January 13, 2010
So-called lifestyle addictions are claiming a growing number of victims, especially among housewives. They are behavioral compulsions such as shopping, gambling, sex and plastic surgery, but they have in common with substance addiction that addicts develop ever greater tolerance and seek stronger and more immediate stimuli; they even show withdrawal symptoms when they find themselves restrained.
The number of housewives undergoing plastic surgery has risen significantly over the last couple of years. In Ilsan, which has a high concentration of middle class households, the number of plastic surgery clinics stood at three only just a few years ago but has mushroomed to 10, all of which record a 1.5-fold increase in the number of patients. The same is true with Bundang near Seoul. A plastic surgeon says, “Our core customer base are housewives in their mid or late 30s who are economically comfortable and start to become dissatisfied with their looks now their 20s are over.”

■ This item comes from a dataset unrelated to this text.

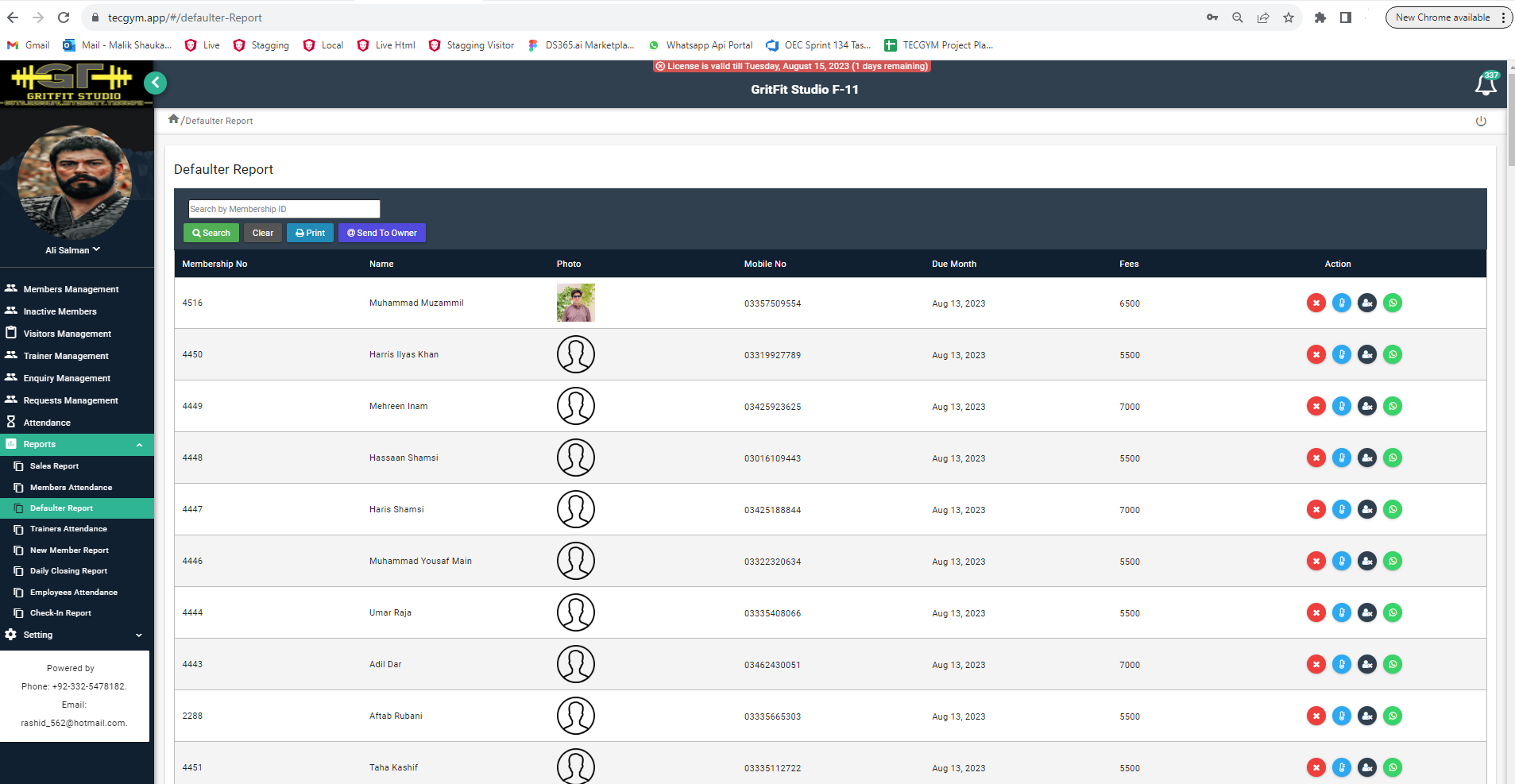Open Sales Report in the sidebar
Image resolution: width=1515 pixels, height=784 pixels.
[54, 466]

Plastic surgeons consider 5-10 percent of their patients addicted. A doctor owning a cosmetic surgery clinic in Ilsan recalls, “One of my patients had already undergone nose surgery as many as 6 times at another hospital but came to our clinic for her seventh.” In most cases, the addiction starts with a simple desire to look better. But after one or two operations, people find they just want to go on and on. Those who feel insecure because of their looks have a higher chance of developing a plastic surgery addiction. Oh Jong-min, a professor of neuropsychiatry at Inje University Seoul Paik Hospital, says people with a condition known as body dysmorphic disorder (BDD), who believe they are deformed when they look in the mirror even when they look perfectly pretty to others, are very hard to treat and the success rate is not high.